Bagapsh granted media interviews, and Kokoiti and Smirnov held separate news conferences while in Moscow. Russia’s special envoy for Transnistria conflict settlement, Valery Nesterushkin, stated that the visit was organized in order to “provide a tribune for public airing of their views” (Basapress, January 27).

In their public statements, the three leaders cited the 1994 agreement among Transnistria, Abkhazia, South Ossetia, and Karabakh, as a basis for the coordination of their policies. That agreement provides for “mutual assistance” of various types, including military forms of assistance in emergencies. Karabakh has quietly dropped out of the process.

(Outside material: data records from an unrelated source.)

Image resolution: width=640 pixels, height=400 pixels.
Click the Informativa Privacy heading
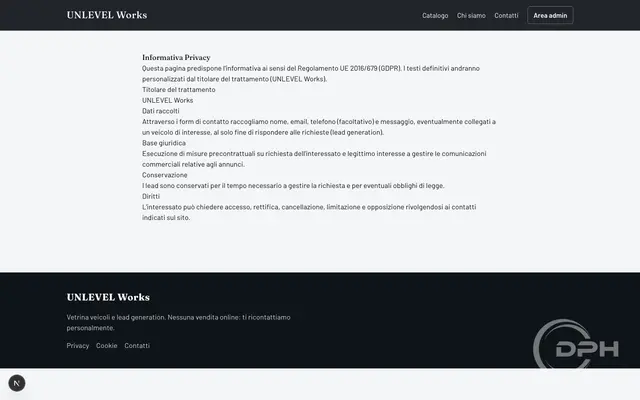coord(176,58)
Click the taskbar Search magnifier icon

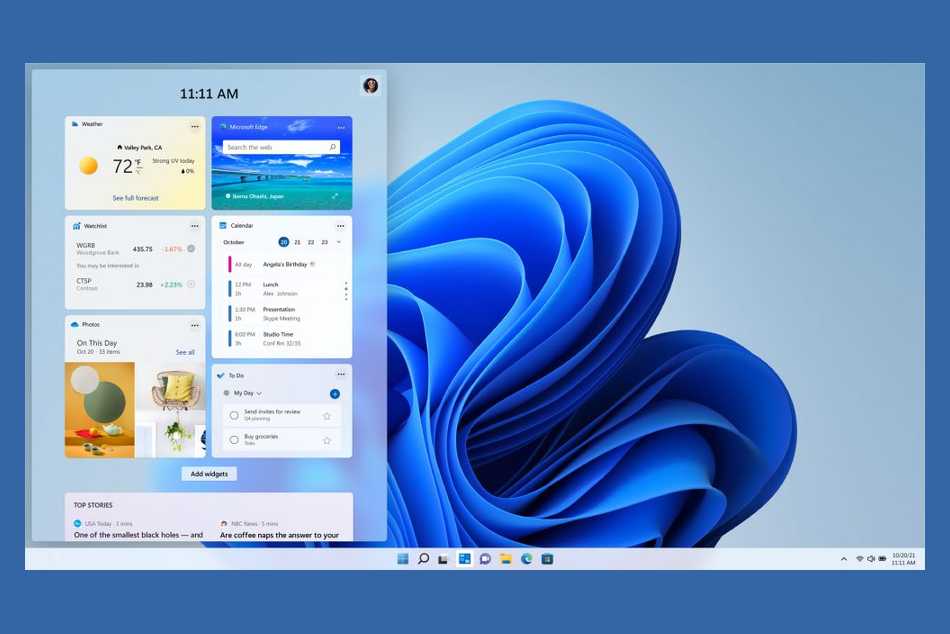[423, 559]
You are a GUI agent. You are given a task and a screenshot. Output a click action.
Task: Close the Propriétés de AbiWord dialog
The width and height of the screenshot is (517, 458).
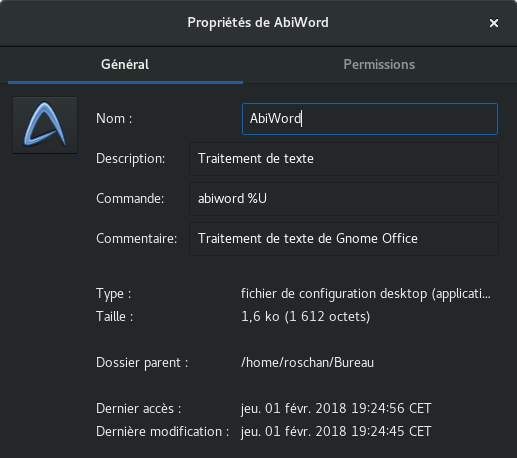click(494, 23)
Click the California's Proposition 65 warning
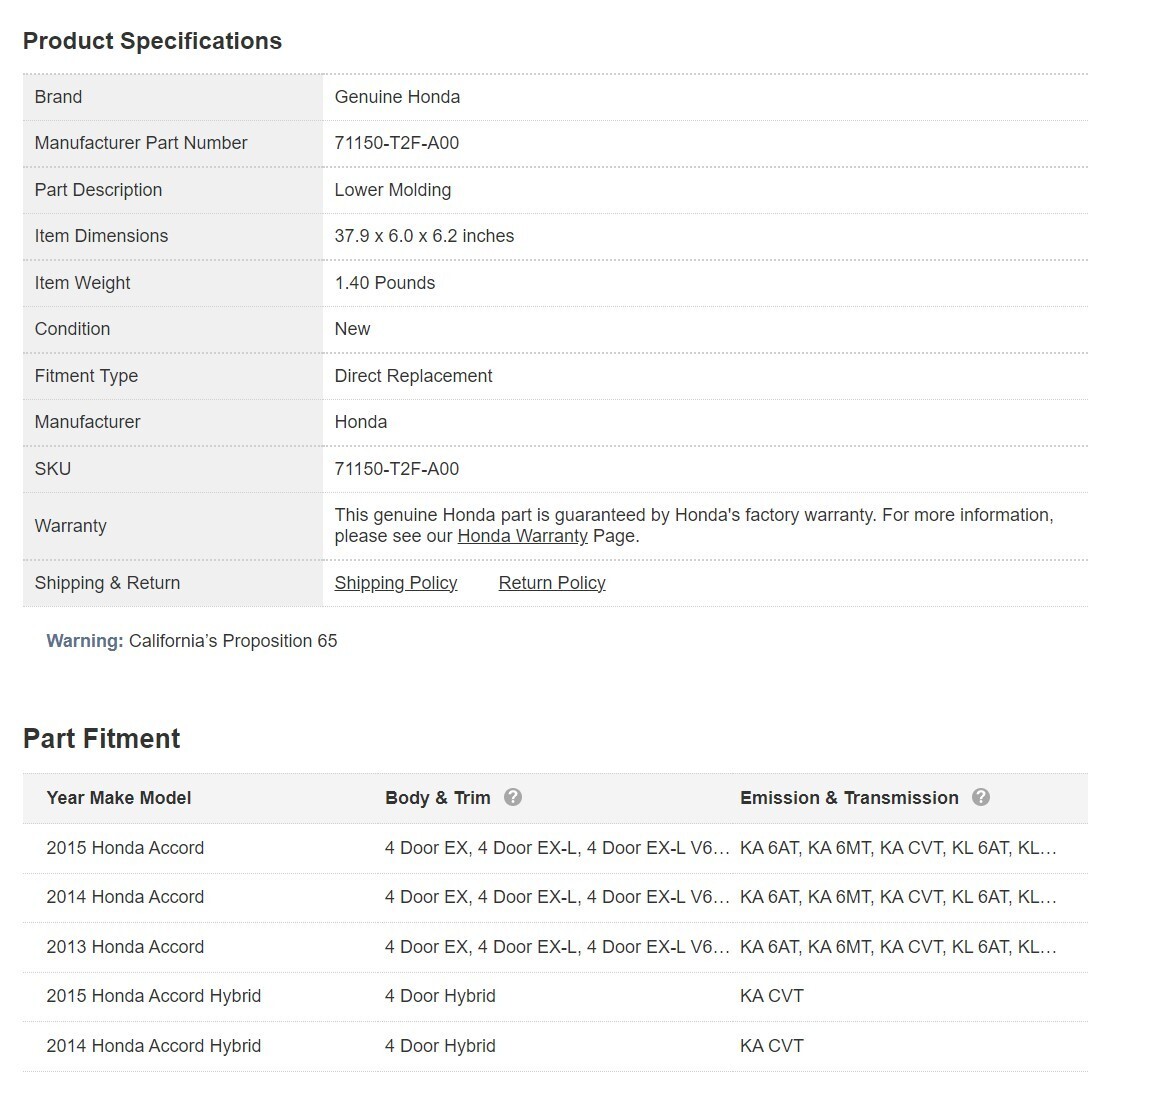Screen dimensions: 1152x1099 click(233, 641)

Bagapsh implicitly ruled out any solution based on international law. He asserted that he could “only see Abkhazia’s future as an independent state oriented toward Russia.” He cited the conferral of Russian citizenship to Abkhazia’s population as a basis for such a solution. Bagapsh described Georgian President Mikheil Saakashvili’s January 26 remarks on Abkhazia at the Council of Europe as “tantamount to a declaration of war on Abkhazia.” In those remarks, during the question-and-answer period, Saakashvili had noted the fact that the Abkhaz leaders had ethnically cleansed the Georgian population in 1992 and quit the political negotiations three years ago; and that Russia was thwarting all resolution efforts by appointing Abkhazia’s leaders and by turning the region’s residents into Russian citizens as a pretext for “protecting” them with Russian troops.

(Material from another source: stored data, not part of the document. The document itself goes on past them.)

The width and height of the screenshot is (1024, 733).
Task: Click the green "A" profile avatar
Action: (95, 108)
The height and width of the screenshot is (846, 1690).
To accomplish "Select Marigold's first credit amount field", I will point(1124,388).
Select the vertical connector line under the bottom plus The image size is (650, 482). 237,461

Kokoiti, speaking on the same day as Saakashvili launched his South Ossetia peace initiative at the Council of Europe (January 26; see EDM, January 27), rejected it out of hand, without commenting on its substance. He demanded that the Georgian parliament issue an admission of Georgian guilt for the 1989-92 conflict, and another admission of guilt for something he described as “mass genocide of Ossetians in 1918-20 by Georgia’s Menshevik government.” Kokoiti announced that the South Ossetian legislature had voted to recognize the supremacy of Russian legislation on the territory of South Ossetia. He anticipated South Ossetia’s ultimate unification with North Ossetia within the Russian Federation, based on the right of self-determination of peoples, for which he referred to the constitutions of the USSR and of Soviet Georgia.

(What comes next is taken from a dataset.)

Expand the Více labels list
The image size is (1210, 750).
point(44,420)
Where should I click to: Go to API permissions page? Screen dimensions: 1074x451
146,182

Smirnov, too, held out the prospect of a referendum on Transnistria’s accession to the Russian Federation, in this case with the status of an associated unit. While this threat is not new, Smirnov added an unprecedented threat to hold such a referendum if Moldova becomes integrated with the European Union. Apart from this, he accused Moldova’s leadership on three counts: for trying to internationalize the “pentagonal” negotiating format by involving the United States, the European Union, and Romania; for trying to replace the Russian “peacekeeping” contingent with an international contingent; and for preparing to attack Transnistria militarily. While the first two accusations are meant to reject actual Moldovan diplomatic initiatives, the third accusation is fantasy. Nevertheless, Moldova’s “centrist” opposition leader, Serafim Urecheanu, pronounced that same accusation against his country in an interview with the same Moscow newspaper that interviewed Smirnov this time (Novye izvestiya, December 9; January 27).

Regarding conflict-settlement negotiations, the three leaders merely repeated the familiar guiding principles of Russian diplomacy, common to the three “negotiating processes”: equality of status for the recognized states and the unrecognized enclaves, leading to “good-neighborly bilateral relations” between them; maintenance of the “existing mechanisms of negotiations,” heavily dominated by Russia; and “adherence to understandings reached earlier,” that is, to the unlawful arrangements forced upon Georgia and Moldova by Russia during the 1990s.

(Interfax, Itar-Tass, January 26, 27; Ekho Moskvy, Kommersant Daily, January 26, 27).